The move transitions the ingredient from a 2025 self-affirmed GRAS determination into formal FDA review, positioning the company for deeper engagement with US food and beverage manufacturers.
The filing comes at a pivotal moment for the alternative protein sector. After years of rapid innovation, large-scale manufacturers are increasingly prioritising regulatory certainty and supply chain reliability when evaluating new ingredients.
This shift reflects broader industry pressures around compliance, reformulation and the need for scalable, cost-effective inputs.
Elisa Arte, head of food R&D at Enifer, said: “Eliminating regulatory uncertainty is critical to advancing commercial conversations. FDA-notified GRAS status allows discussions to move beyond technical validation into long-term supply planning. At the same time, scaling production ensures we can meet industrial demand with consistent volumes.”
Pekilo is produced via a proprietary fermentation process originally developed in Finland, which converts food and agricultural side streams into a dry, shelf-stable protein and fibre powder.
The ingredient contains up to 50% protein and 35% fibre, with a neutral taste and colour profile that enables use across a wide range of applications, from snacks and baked goods to dairy and meat alternatives, including hybrid formulations.
Its “drop-in” functionality is particularly attractive for manufacturers seeking to enhance protein and fibre content without compromising sensory characteristics, an ongoing challenge in product reformulation.
Simo Ellilä, CEO and co-founder of Enifer, said: “Demand for protein remains strong, but sourcing strategies are evolving.

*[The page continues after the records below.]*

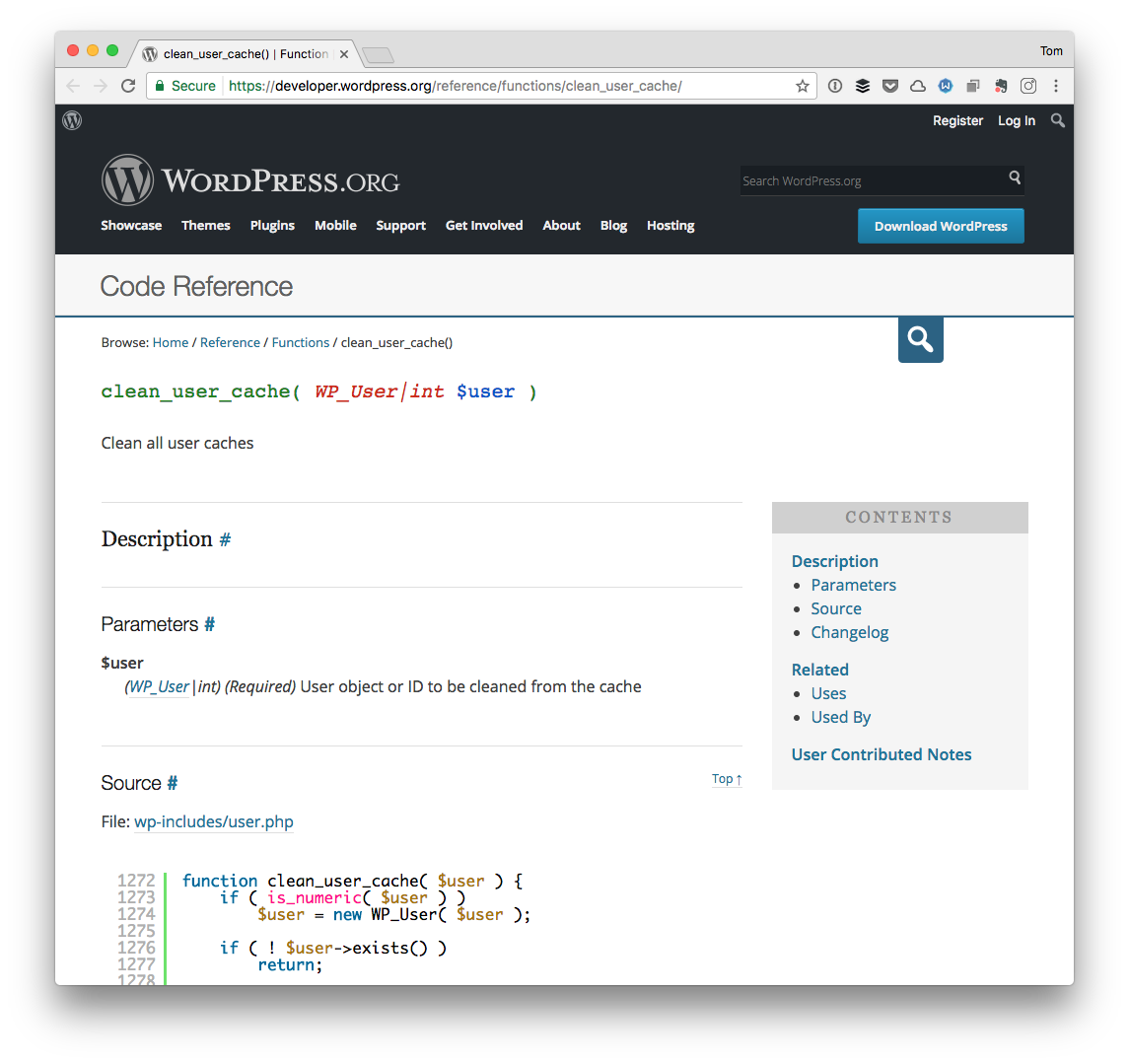Select the clean_user_cache() browser tab

(x=237, y=54)
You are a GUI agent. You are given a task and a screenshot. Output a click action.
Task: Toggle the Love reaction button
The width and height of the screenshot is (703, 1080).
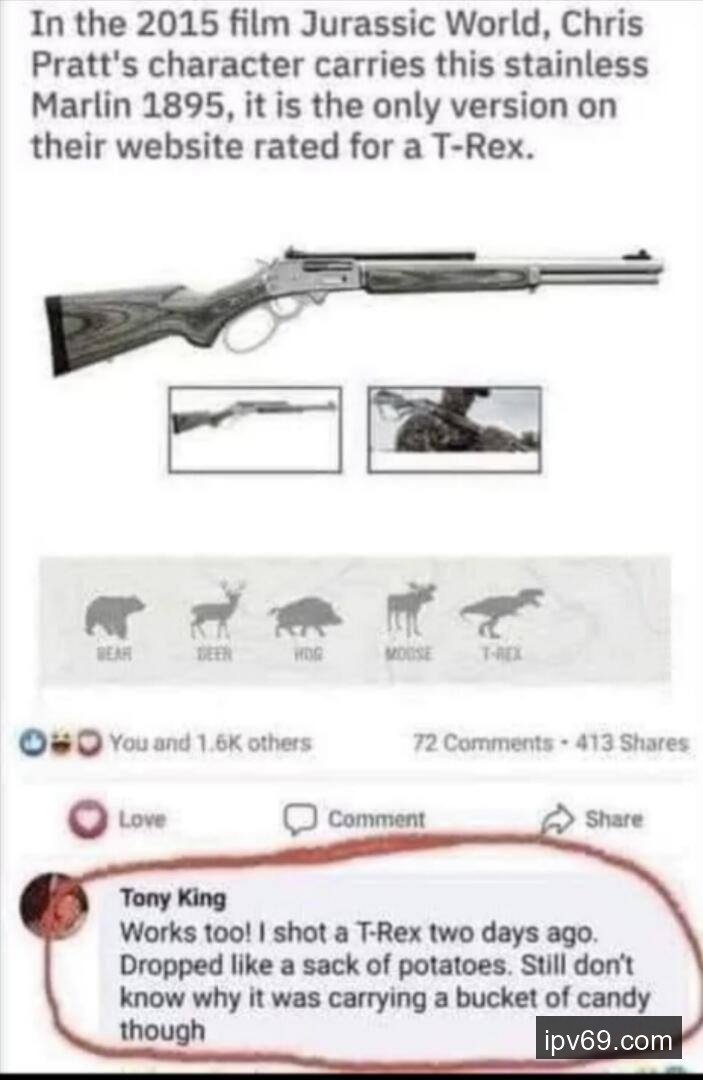click(117, 819)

With regulatory review underway and our 2026 production ramp-up approaching, we are aligning capacity and compliance to support structured, long-term supply relationships in the US.”
The company is currently scaling production at its commercial facility in Kirkkonummi, Finland, scheduled for completion in 2026. Parallel to its US regulatory efforts, Enifer is pursuing novel food approvals in multiple international markets, including the EU, UK and Singapore.
As FDA review progresses through 2026, Enifer is intensifying engagement with US manufacturers across several categories, targeting partners seeking stable, high-protein, high-fibre ingredients that integrate seamlessly into existing production systems.